Emile (prénom d’emprunt pour protéger la victime), 37 ans, encourt 4 ans de prison car il aurait commis des attentats à la pudeur et des viols sur le fils de sa compagne, un petit garçon âgé de 10 ans au début des faits.

Le 28 septembre 2015, une dame s’est présentée au commissariat de police avec son fils. Ce dernier, souffrant d’un léger retard mental, s’était confié concernant des abus qu’Émile lui aurait fait subir pendant des années.

Si ses accusations sont avérées, les faits auraient été commis alors que le suspect était en probation à la suite d’un internement pour des faits de séquestration, tortures et viols sur mineur d’âge ! En effet, Émile avait été déclaré irresponsable de ses actes et a été interné. Mais alors qu’il a commencé à avoir droit à des sorties, il aurait abusé du petit garçon entre 2006 et 2015. L’enfant dira qu’il a toujours été très gentil avec lui.

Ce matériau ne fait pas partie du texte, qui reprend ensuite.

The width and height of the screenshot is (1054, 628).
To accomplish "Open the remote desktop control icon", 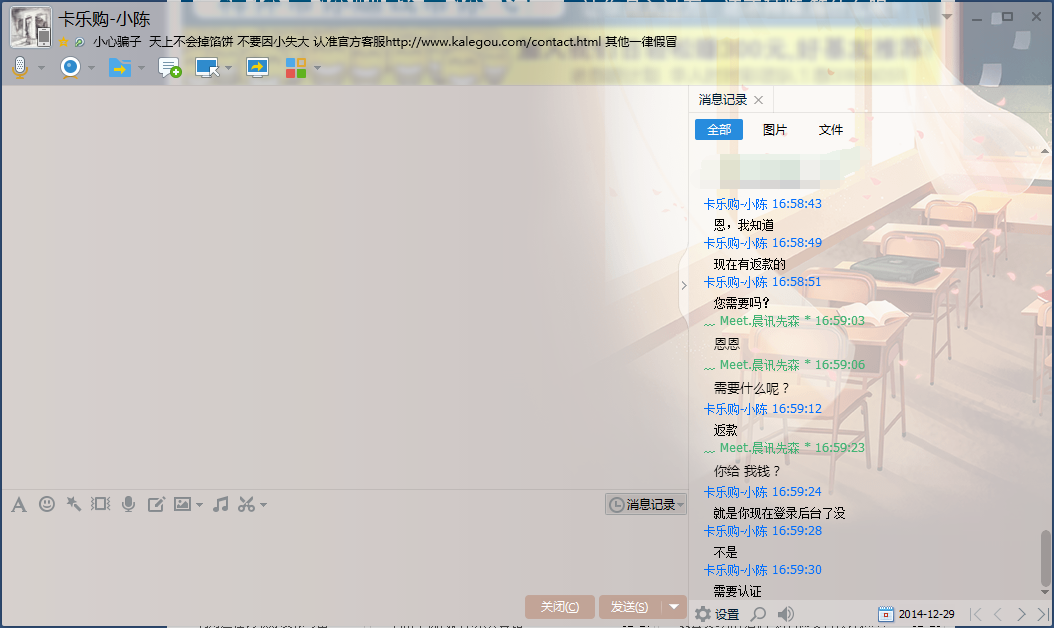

Le 11 janvier 2017, Émile, qui devait être entendu, s’est présenté au commissariat en compagnie du jeune homme ! Le suspect a expliqué que l’enfant voulait retirer sa plainte. Les policiers refuseront de l’entendre dans ces conditions puisqu’il paraissait évident que le jeune homme, présenté comme influençable et souffrant d’un retard mental, n’était pas libre de parole.

"C’est du n’importe quoi, a déclaré le suspect. C’est une vengeance pure et dure. Il voulait peut-être être avec moi. Il a des tendances homosexuelles. C’est un coup de poignard." L’homme n’avait jamais évoqué cette possibilité. La défense a plaidé l’acquittement au bénéfice du doute, estimant que la victime avait plusieurs fois changé de version.